We always return sufficient information with our reservoir sample sketches to be able to union reservoirs to obtain
a reservoir sample over the combined inputs. Below, we present merge speeds for sketches for several values of `k`.

k | Mean (ms) | Stdev (ms) |
---|---|---|

100 | 0.002 | 0.0004 |

1000 | 0.018 | 0.0009 |

10000 | 0.189 | 0.066 |

100000 | 1.846 | 0.232 |

Here, we used an item type of `Integer`, although the specific type seems to have no impact on performance. Because each
reservoir stores a set of `Object` pointers, we believe this will be true regardless of the object type, subject to memory
interactions for item types with large class objects. Each result was again produced with 1000 iterations. Each trial
unioned a set of 1000 sketches with a uniform `k` but filled based on a lognormal distribution around `k`; some reservoirs
had `n < k` while other reservoirs had moved into sampling mode.

Consistent with reservoir updates, we can see that union speed has a nearly linear relationship with reservoir size.

DataFu is an Apache Incubator project that includes a set of Pig UDFs for various data processing purposes. Because the focus of the Sketches library is on sublinear or bounded-size algorithms, compared the performance of our reservoir sampling Pig UDF against DataFu’s basic reservoir sampling, which uses a pre-specified maximum size.

We tested the two Pig UDFs using the same methodology: Generate input data, instantiate the UDF object, and time calls to `exec()`.
Lacking a dedicated Hadoop cluster for proper experimental control, tests were run directly in Java on a local (and rather aged) box.
The relative performance was consistent across various values of `k` so we present `k=2048` as a representative example.

Because the data is input as a Pig `DataBag`, the UDF knows the input data size when starting processing. If the total input size is
less than the maximum reservoir size, the entire input data can be returned, which requires handling only a pointer to the DataBag,
which is a constant time independent of the size of the bag. As a result, the time per update decreases with increasing data size until
the total input data reaches `k`. While DataFu returns only the input bag, the Sketches library returns a `Tuple` of (n, k, samples)
to allow for future unioning; the need to allocate a new container explains the time difference between the systems in this time range.
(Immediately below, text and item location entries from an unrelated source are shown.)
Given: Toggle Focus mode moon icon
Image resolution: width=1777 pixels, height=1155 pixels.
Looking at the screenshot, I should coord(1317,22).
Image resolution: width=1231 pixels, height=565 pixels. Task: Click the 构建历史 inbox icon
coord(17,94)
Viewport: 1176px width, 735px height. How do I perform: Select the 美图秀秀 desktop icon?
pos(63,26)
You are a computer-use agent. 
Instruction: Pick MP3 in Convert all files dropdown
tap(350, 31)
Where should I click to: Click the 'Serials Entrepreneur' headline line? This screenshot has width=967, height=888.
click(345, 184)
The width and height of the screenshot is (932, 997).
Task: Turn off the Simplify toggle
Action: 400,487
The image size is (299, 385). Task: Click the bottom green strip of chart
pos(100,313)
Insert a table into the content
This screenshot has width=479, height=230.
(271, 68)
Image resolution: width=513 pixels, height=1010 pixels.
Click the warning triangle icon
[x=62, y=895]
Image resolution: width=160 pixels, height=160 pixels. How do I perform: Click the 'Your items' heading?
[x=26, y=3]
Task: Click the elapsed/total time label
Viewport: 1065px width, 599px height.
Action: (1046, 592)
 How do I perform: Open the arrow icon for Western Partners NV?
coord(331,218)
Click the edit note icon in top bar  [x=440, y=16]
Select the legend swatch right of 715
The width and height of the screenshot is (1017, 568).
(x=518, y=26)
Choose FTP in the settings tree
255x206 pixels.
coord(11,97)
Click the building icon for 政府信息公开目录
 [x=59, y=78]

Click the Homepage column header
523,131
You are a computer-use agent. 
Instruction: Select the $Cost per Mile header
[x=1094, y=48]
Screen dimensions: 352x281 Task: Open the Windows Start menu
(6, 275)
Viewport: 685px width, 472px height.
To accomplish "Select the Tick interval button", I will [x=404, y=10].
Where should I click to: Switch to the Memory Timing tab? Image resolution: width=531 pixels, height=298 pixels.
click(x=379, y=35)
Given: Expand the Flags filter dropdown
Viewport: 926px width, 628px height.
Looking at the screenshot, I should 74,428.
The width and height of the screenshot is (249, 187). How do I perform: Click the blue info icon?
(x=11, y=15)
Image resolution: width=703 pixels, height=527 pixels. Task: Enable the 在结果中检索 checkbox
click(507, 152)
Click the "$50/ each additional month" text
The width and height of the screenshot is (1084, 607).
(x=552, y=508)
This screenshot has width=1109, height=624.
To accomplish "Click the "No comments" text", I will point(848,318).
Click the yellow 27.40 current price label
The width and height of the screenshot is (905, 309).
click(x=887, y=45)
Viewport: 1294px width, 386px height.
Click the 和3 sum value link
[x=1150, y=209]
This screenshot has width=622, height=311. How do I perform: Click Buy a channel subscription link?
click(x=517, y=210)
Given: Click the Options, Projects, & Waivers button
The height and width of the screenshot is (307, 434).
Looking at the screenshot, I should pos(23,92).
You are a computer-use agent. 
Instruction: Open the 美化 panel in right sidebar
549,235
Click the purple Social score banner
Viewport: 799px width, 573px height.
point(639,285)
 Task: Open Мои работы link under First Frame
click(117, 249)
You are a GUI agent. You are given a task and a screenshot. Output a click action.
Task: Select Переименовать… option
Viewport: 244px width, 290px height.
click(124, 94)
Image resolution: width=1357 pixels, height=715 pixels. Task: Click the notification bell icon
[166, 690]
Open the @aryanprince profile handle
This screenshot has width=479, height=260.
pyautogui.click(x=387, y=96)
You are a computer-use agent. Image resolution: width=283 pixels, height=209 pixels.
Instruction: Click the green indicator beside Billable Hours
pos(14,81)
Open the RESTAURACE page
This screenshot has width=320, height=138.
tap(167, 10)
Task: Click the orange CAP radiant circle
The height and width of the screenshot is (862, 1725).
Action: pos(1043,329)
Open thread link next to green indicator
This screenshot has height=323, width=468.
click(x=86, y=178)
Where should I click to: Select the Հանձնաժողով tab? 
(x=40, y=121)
When we must sample data, the Sketches library outperforms DataFu. DataFu’s underlying data is stored as a priority queue, which
allows for compact code at the expect of more expensive updates. The performance difference is largest when `n` is only slightly
larger than `k`, which corresponds to the region in which new items are frequently accepted into the reservoir. With a heap-based
implementation, each accepted item incurs an update cost of log(k). As the number of items grows, the cost of processing each
data element becomes relatively larger and dominates the total cost, which is why DataFu’s performance starts to asymptote towards
that of the Sketches library.

All testing code for these results is available in the sketches-misc repository.